◆ SUPPLIED TEXT:
## BEGIN
On May 10, 2023, the online news agency published the below 750 word opinion guest column that includes the cost estimates for construction of casitas and duplexes on the 120,000 residential lots with existing homes to increase densty.
Headline: “Tim Keller’s shanty town of casitas, duplexes and homeless encampments”
“A shanty town is loosely defined as an area of improvised buildings known as shanties or shacks of poor construction that lack adequate infrastructure including proper sanitation, safe water supply, electricity and street drainage and parking. Mayor Tim Keller wants enactment by the City Council of two major amendments to the zoning laws that will transform the city into a shanty town. The amendments will allow the construction of 750 square-foot “casitas” and “duplex” additions in the backyards of all 120,000 residential lots that have existing homes. The City Council has voted to allow 18 city-sanctioned Safe Outdoor Space tent encampments for the homeless to help with the “shanty town ambiance.”
The casita and duplex amendments are part of Keller’s Housing Forward ABQ Plan. It is a “multifaceted initiative” where Keller has set the goal of adding 5,000 new housing units across the city by 2025 above and beyond what private industry normally creates each year. Keller has proclaimed the city is in a major “housing crisis” and the city immediately needs 13,000 to 28,000 more housing units.
The zoning code amendments would make both casitas and duplex additions “permissive uses” and not “conditional uses” as they are now and have always been historically. A “conditional use” requires an application process with the city Planning Department, notice to surrounding property owners and affected neighborhood associations and provides for appeal rights. A “permissive use” would give the Planning Department exclusive authority to issue permits for construction without notices and hearings and with no appeal process. Objecting property owners and neighborhood associations to the permissive casita and duplex uses would be relegated to filing lawsuits to enforce covenants and restrictions.
## END
◆ PROVIDED DATA:
## BEGIN
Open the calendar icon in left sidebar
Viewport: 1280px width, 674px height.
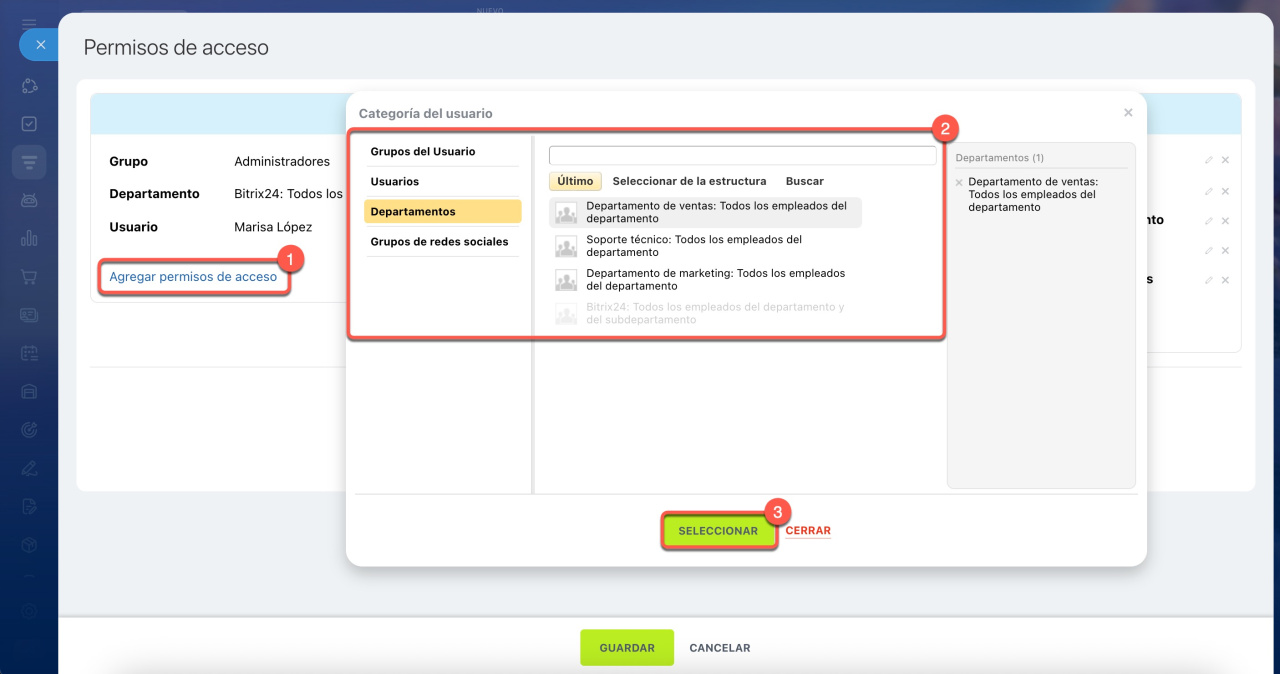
## END
◆ YOUR GOAL:
Continue the opinion column on Mayor Tim Keller's casita and duplex zoning amendments, starting right after its final paragraph.

◆ TASK OUTPUT:
Reclassification zoning of all single-family lots to allow residential duplex development and casita development will encourage large private investors and real estate developers, including out-of-state corporate entities, to buy up distressed properties to lease and convert whole blocks into rental duplexes with substandard rental casitas. This will dramatically degrade the character of neighborhoods and the city as a whole.
To put the argument in perspective, an individual investor will be able to purchase single-family homes to rent, add a 750-square-foot two-family home addition and build a separate 750-square-foot free-standing casita. The result is a one-home rental being converted into three separate rental units. Such development will increase an area’s property values and property taxes. It will also decrease the availability of affordable homes and raise rental prices even higher. It will increase gentrification in the more historical areas of the city as generational residents will be squeezed out by the developers and increases in property taxes.
The Keller Administration has never discussed the actual cost of construction of 750 square foot casitas and duplex remodeling. They simply presume property owners will be able to afford to do it themselves which is not likely given the high cost of construction and materials. Home builders serving the Albuquerque area estimate the cost to build residents in Albuquerque is between $175 to $275 per square foot. It’s a cost that equally applies to casitas and duplex development. To build and construct a 750 foot casita or duplex at the $175 foot construction cost would be $131,425 (750 sq ft X 175 = $131,421) and to build both $262,848. These are just actual construction costs. The addition of plumbing, sewer, electrical and gas hook ups and permits will likely add an additional $30,000 to $50,000 to the final construction costs.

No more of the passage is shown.